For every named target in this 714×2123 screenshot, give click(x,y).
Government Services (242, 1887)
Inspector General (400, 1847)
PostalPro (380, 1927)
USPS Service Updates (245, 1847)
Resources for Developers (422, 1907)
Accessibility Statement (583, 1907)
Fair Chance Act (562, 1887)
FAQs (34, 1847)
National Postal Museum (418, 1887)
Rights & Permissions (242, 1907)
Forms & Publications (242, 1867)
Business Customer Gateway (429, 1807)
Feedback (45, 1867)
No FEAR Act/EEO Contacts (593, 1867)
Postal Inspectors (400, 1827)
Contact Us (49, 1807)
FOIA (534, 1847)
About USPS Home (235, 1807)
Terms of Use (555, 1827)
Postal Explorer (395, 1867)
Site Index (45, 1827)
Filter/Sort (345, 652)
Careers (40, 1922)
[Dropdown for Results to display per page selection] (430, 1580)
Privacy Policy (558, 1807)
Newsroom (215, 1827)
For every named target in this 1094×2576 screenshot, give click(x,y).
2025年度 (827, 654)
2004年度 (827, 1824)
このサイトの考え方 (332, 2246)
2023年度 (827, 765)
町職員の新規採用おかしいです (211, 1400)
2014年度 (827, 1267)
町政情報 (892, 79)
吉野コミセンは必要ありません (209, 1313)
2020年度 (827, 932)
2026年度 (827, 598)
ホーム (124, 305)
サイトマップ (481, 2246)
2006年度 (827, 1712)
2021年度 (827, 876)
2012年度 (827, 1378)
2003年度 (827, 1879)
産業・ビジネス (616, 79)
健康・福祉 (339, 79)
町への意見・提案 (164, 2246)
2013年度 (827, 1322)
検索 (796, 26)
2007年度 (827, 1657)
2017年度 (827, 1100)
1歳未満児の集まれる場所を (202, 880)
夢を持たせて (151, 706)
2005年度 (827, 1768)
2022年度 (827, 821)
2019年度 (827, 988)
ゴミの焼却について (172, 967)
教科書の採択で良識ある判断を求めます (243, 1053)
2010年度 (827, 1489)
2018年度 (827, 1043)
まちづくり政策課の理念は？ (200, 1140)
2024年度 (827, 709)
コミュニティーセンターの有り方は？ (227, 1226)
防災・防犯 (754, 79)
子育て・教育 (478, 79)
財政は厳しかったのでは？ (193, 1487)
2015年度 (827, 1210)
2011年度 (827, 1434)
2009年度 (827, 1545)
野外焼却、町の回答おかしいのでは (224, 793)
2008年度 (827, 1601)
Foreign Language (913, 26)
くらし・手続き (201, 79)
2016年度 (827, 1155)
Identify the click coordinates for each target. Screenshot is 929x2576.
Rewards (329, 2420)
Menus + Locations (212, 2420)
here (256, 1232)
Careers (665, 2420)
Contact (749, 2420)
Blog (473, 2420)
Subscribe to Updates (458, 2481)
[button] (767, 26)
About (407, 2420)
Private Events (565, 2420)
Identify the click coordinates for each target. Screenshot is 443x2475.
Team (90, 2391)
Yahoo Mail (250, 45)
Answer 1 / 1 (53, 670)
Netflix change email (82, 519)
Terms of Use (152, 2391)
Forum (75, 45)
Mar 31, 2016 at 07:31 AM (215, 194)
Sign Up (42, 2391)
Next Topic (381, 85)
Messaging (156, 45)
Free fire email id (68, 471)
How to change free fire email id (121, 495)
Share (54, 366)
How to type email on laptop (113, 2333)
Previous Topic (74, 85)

• • • •

_Task directions:_ Count the lines above that contain the string "this", treating uppercase and lowercase as different, and give only the number.

_Output of the task:_ 2